Obezite Tedavisi cerrahisi tıp literatüründe tüp mide ameliyatı, halk arasında ise mide küçültme ameliyatı olarak bilinmektedir. Ülkemizde ve dünyada en sık yapılan obezite cerrahisidir.
Tüp mide ameliyatında büyük bir kesi yapılmadan karın ön duvarından açılan yaklaşık 0,5 cm'lik deliklerden midenin yüzde 80'i çıkarılır. Kalan yüzde 20 tüpe benzediği için tüp mide ameliyatı olarak adlandırılır. Bu kapalı işleme laparoskopik cerrahi denir.
Cerrahi kısmın yüzde 80'i fundus bölümünde yer alır. Fundus, açlık hormonunun salgılandığı bölgedir. Yani tüp mide ameliyatı ile hem mide hacmi küçülür hem de açlık hissi azalır. Tüp mide yani mide küçültme ameliyatı 18-65 yaş arası kişilere yapılmaktadır.
Bir kişinin mide ameliyatına uygun aday olabilmesi için Dünya Sağlık Örgütü tarafından belirlenen vücut kitle indeksi (BMI) değerlerinin 35 ve üzeri olması gerekmektedir. 18 yaş altı kişiler için obezite derecesi ile birlikte yukarıda sayılan hastalıkların varlığı önemlidir ve hekim kararı kadar ebeveyn onayı da gereklidir. 65 yaş üstü kişiler için sağlık durumu ve ameliyat gerekip gerekmediği (kişinin kilosuna bağlı zorluklar ve sorunlar) değerlendirilir.

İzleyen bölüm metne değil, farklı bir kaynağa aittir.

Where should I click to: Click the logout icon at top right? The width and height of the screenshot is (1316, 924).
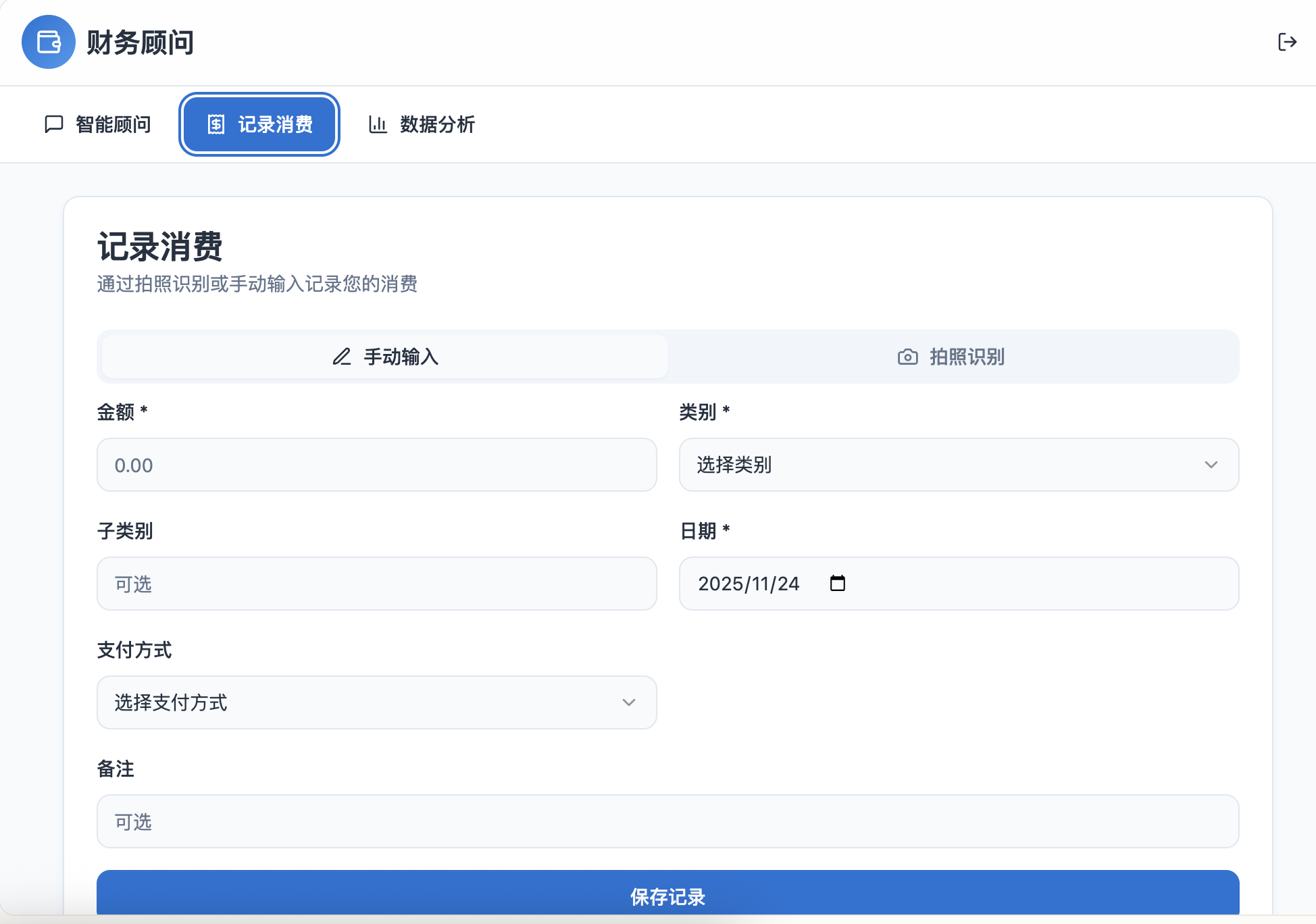tap(1287, 42)
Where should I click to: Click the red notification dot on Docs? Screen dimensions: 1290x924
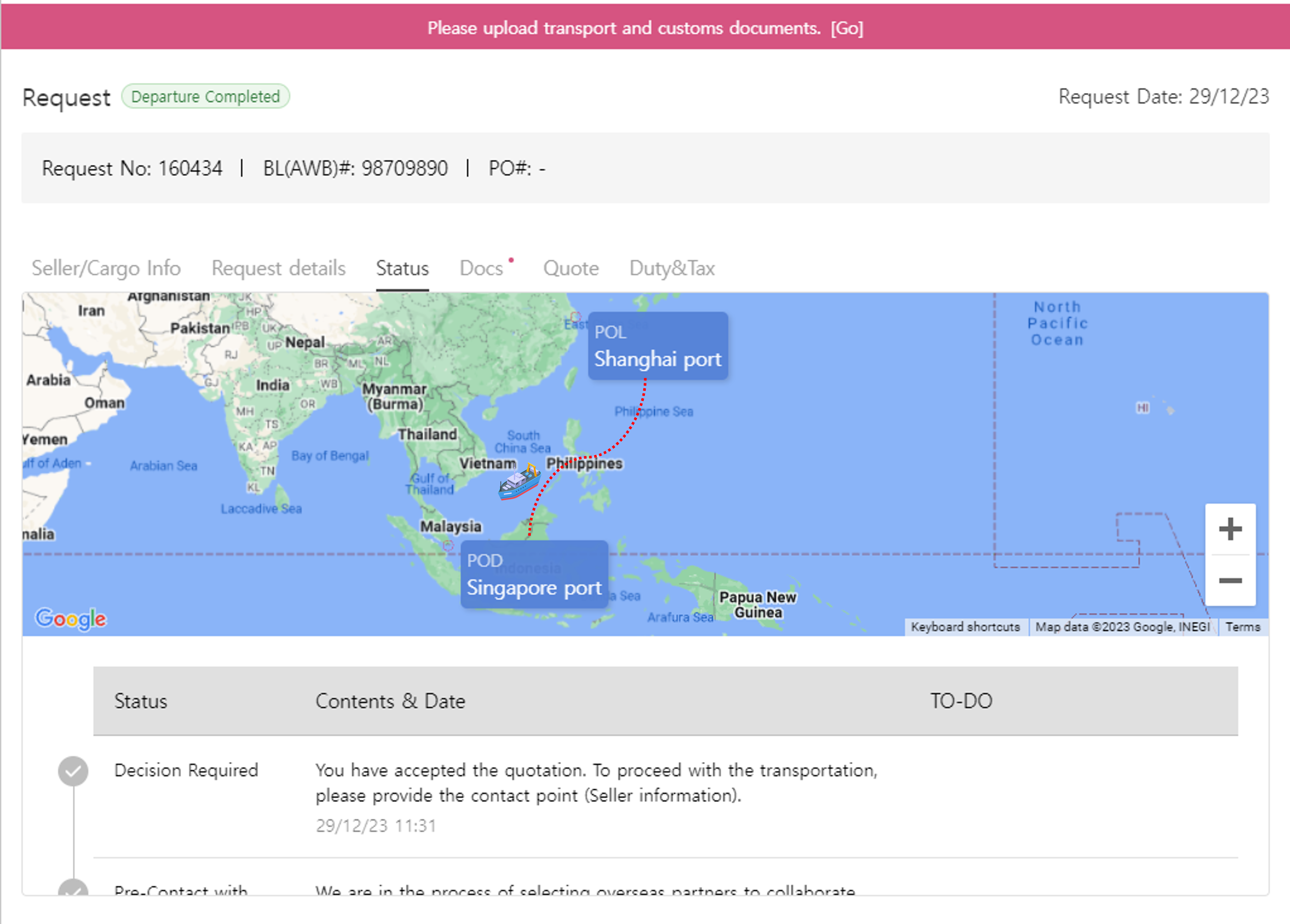click(511, 260)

Obezite Tedavisi için yapılacak olan ameliyat kapalı bir yöntemle yapıldığından karın bölgesinde sadece çok küçük kesi izleri kalır. Bu çizgiler birkaç ay içinde tamamen görünmez hale gelir. Tüp mide ameliyatının tam verim sağlaması için hastanın diyet programına bağlı kalarak beslenmesine dikkat etmesi ve gerekirse düzenli olarak vitamin ve mineral takviyesi alması son derece önemlidir.
Doktorunuzun tavsiyelerine ve programına harfiyen uymanız ve doktorunuzun bilgisi dışında herhangi bir vitamin, gıda veya ilaç takviyesi almamanız çok önemlidir.
Tüp Mide Ameliyatı
Tüp Mide Ameliyatı mide küçültme ameliyatı sonrası 2 ana faktör kilo vermeyi sağlar.
1- Hacim küçültme ile midenin %75-80'ini çıkararak kalan hacmin kısıtlanması gıda alımını azaltır. Ayrıca küçülen mide hacmi sayesinde az yemekle tokluk hissi artar.
2- Hormonal etki: Açlık hissini uyaran Ghrelin hormonunun salgılandığı bölge olan fundus kısmından mide dokusunun çıkarılması ile iştah azalması sağlanır. Ghrelin iştahı artırdığı, besin alımını artırdığı ve yağ depolanmasını desteklediği için “açlık hormonu” olarak adlandırılır. Ghrelin obez kişilerde daha yüksek seviyelerde bulunur. Obezite Tedavisi ve cerrahisi tedaviyi geçiren kişilerin ghrelin seviyeleri, normal diyet ve egzersizle kilo vermeye çalışan kişilere göre çok daha düşüktür.